1 minute read

Summary

In the previous weeks, I achieved a working parser, that given Python actions and an XML, generates a self-contained XML.

Later, I implemented a translator to generate an executable tree, but it had still limited element support. This week, I expanded the support to include the majority of the Sequences and Fallbacks available in BT.cpp.

Development

My translator works by:

  • Reading the different actions of the XML and adding them to an action dictionary.
  • Reading the first element of the BehaviorTree section of the XML (which is usually a sequence), instantiating its appropriate class, and then populating it with its children recursively according to the tree.
  • Using this root action, an executable tree can be created. This works because the function that traverses the tree takes care of adding to all the blocks all the children. As per BT definition, a node can only have one parent, the process is always complete.
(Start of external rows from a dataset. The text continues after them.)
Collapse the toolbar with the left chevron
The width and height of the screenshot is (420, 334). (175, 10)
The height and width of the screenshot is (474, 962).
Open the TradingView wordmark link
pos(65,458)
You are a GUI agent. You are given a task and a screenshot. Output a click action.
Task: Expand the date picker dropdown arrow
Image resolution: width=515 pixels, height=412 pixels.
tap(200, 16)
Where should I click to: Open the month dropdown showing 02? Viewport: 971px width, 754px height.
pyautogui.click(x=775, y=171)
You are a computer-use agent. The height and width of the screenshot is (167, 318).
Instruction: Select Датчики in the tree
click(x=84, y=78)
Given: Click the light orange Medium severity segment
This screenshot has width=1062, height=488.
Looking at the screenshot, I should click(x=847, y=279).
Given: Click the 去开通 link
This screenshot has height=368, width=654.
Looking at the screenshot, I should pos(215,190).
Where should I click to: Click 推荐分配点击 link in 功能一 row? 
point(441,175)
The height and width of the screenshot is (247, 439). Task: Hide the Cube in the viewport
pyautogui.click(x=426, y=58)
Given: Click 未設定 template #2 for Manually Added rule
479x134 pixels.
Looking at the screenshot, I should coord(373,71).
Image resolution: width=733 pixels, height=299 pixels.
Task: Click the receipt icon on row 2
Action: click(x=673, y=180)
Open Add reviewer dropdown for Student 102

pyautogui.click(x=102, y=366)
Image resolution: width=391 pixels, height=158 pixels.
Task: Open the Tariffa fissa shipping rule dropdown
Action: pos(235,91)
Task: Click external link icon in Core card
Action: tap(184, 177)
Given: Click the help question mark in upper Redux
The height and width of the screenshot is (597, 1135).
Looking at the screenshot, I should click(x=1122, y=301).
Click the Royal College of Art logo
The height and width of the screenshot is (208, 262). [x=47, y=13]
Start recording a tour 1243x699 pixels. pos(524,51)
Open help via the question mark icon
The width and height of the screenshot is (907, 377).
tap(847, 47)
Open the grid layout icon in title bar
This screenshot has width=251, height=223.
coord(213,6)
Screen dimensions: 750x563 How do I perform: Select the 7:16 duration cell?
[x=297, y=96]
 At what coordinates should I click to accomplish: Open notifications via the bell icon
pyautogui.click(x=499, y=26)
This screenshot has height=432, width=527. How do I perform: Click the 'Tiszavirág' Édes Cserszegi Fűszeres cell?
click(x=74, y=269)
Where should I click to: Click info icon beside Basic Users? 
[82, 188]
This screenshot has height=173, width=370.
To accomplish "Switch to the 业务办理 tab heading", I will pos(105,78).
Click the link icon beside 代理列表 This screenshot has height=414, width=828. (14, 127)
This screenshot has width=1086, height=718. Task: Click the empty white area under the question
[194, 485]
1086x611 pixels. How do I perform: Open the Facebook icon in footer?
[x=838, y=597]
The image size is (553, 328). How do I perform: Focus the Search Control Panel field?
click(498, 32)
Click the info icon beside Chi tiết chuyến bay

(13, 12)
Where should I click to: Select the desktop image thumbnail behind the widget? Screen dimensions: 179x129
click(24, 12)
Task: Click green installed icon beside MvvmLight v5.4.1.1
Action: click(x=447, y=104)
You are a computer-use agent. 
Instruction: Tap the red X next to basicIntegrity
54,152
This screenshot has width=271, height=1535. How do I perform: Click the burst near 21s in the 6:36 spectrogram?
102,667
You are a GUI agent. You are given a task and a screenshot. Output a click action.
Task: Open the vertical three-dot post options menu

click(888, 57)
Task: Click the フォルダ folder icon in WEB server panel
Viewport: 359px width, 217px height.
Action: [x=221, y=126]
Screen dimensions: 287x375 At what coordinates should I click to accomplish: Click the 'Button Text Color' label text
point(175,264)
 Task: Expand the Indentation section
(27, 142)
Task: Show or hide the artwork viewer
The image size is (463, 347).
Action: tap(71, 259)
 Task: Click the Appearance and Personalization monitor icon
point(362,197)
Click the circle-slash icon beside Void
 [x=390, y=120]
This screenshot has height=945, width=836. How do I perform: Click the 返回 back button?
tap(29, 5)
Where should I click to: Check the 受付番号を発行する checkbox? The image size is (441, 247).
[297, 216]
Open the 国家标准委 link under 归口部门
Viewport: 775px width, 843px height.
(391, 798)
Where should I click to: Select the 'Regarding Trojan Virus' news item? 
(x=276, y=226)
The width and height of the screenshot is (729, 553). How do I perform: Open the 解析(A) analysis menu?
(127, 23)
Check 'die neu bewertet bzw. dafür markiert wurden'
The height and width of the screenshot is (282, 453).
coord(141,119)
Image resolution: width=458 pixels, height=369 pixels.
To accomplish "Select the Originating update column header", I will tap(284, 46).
As some of the composites (Sequences and Fallbacks) and decorators don’t work the same in both libraries, a node-by-node adaptation is needed. This week I successfully adapted all the composites. The goal for next week is the complete support of all the nodes and start a ROS 2 package.

factory = {
    "Sequence": py_trees.composites.Sequence,
    "ReactiveSequence": ReactiveSequence,
    "SequenceWithMemory": SequenceWithMemory,
    "Fallback": py_trees.composites.Selector,
    "ReactiveFallback": ReactiveFallback,
    "Inverter": py_trees.decorators.Inverter,
    "ForceSuccess": py_trees.decorators.FailureIsSuccess,
    "ForceFailure": py_trees.decorators.SuccessIsFailure,
    "Repeat": py_trees.decorators.Repeat,
    "RetryUntilSuccessful": py_trees.decorators.Retry,
    "KeepRunningUntilFailure": py_trees.decorators.SuccessIsRunning,
    "RunOnce": py_trees.decorators.OneShot,
    "Delay": Delay
}

This is the class dictionary used to instantiate the appropriate classes when needed.